- Threats by a Union Member Are Not Protected Activity
- April 4, 2013 | Authors: Fiona W. Ong; Teresa D. Teare
- Law Firm: Shawe & Rosenthal LLP - Baltimore Office
In NLRB v. Arkema, Inc., the U.S. Court of Appeals for the Fifth Circuit found that, contrary to an order of the National Labor Relations Board (NLRB), an employer’s discipline of a pro-union employee who threatened a co-worker and the employer’s issuance of an anti-harassment memo did not invalidate an election in which employees voted to decertify the union.
Facts of the Case: The employer’s production and maintenance employees were represented by a union. Some of those union members began a campaign to decertify the union, meaning that they sought to remove the union from representing the production and maintenance employees. During the campaign, a pro-union employee threatened a new female employee that male employees would not come to her aid in an emergency if she did not support the union. The female employee, fearing for her safety, reported the threat to management and the pro-union employee was disciplined. The employer also issued a memo to all employees about its anti-harassment policy, encouraging employees to report harassment, intimidation or threats to management or the NLRB’s regional office.
An election was then held, in which a majority of employees voted to decertify. Management immediately notified employees that the collective bargaining agreement no longer existed, and began implementing changes to the terms and conditions of employment. The union filed an election objection and unfair labor practice charge. An administrative law judge (ALJ) found that the warning and memo were violations of the National Labor Relations Act, and that these illegal actions invalidated the decertification election. The NLRB affirmed the ALJ’s order, and the employer petitioned the federal appellate Court for review.
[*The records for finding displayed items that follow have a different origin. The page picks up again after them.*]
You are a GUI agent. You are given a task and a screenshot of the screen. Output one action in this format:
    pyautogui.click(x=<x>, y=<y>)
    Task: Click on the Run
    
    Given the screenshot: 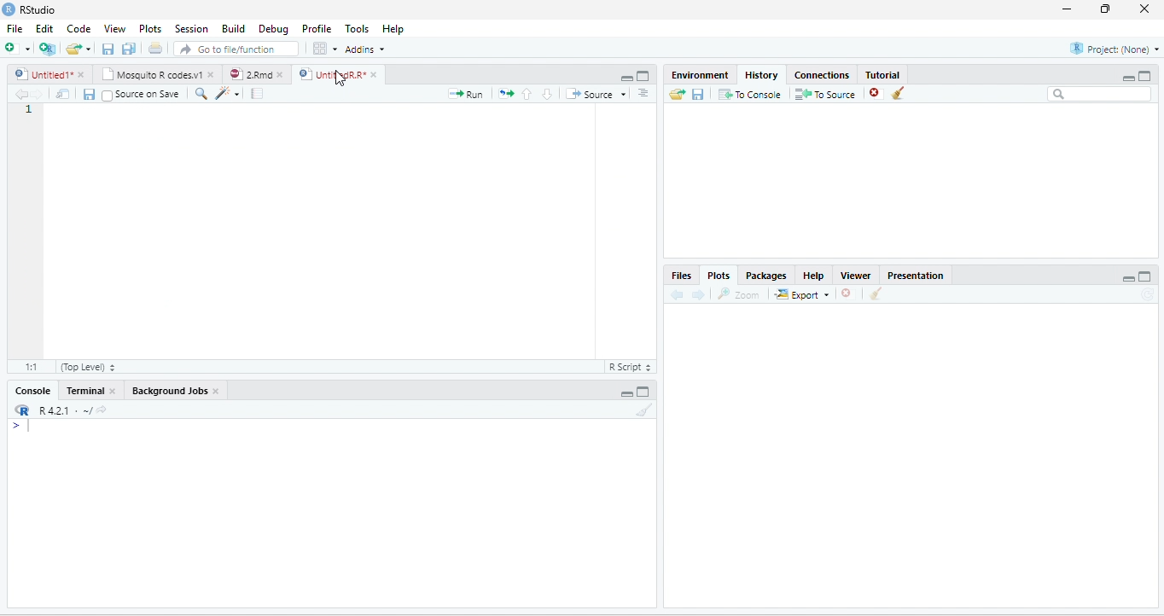 What is the action you would take?
    pyautogui.click(x=466, y=94)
The Court’s Ruling: Where there is a claim that the employer unlawfully disciplined a union supporter, the employer bears the burden of showing that it had a good-faith belief that the employee engaged in misconduct. The Court, unlike the NLRB, found that the employer had a good faith belief that the pro-union employee sought to threaten and intimidate the other employee. The Court rejected the NLRB’s conclusion that the pro-union employee’s conduct was simply a persistent effort to persuade. As the Court stated, threats are not protected under the NLRA.
The Court also disagreed with the NLRB that the anti-harassment memo could be construed to prohibit protected union activity. It found that the memo was not sent in the context of unfair labor practices, and that instructing employees to alert management if they felt harassed was not reasonably translated into prohibiting protected activity.
Impact of this Case: The line between threats (activity which is not protected by the NLRA) and persistent or aggressive efforts to persuade is often difficult to gauge. The NLRB often rules that activity that is harassing in the eyes of the so-called victim is simply lawful and persistent persuasion. In this case, the Court agreed with the employer that the NLRB went too far.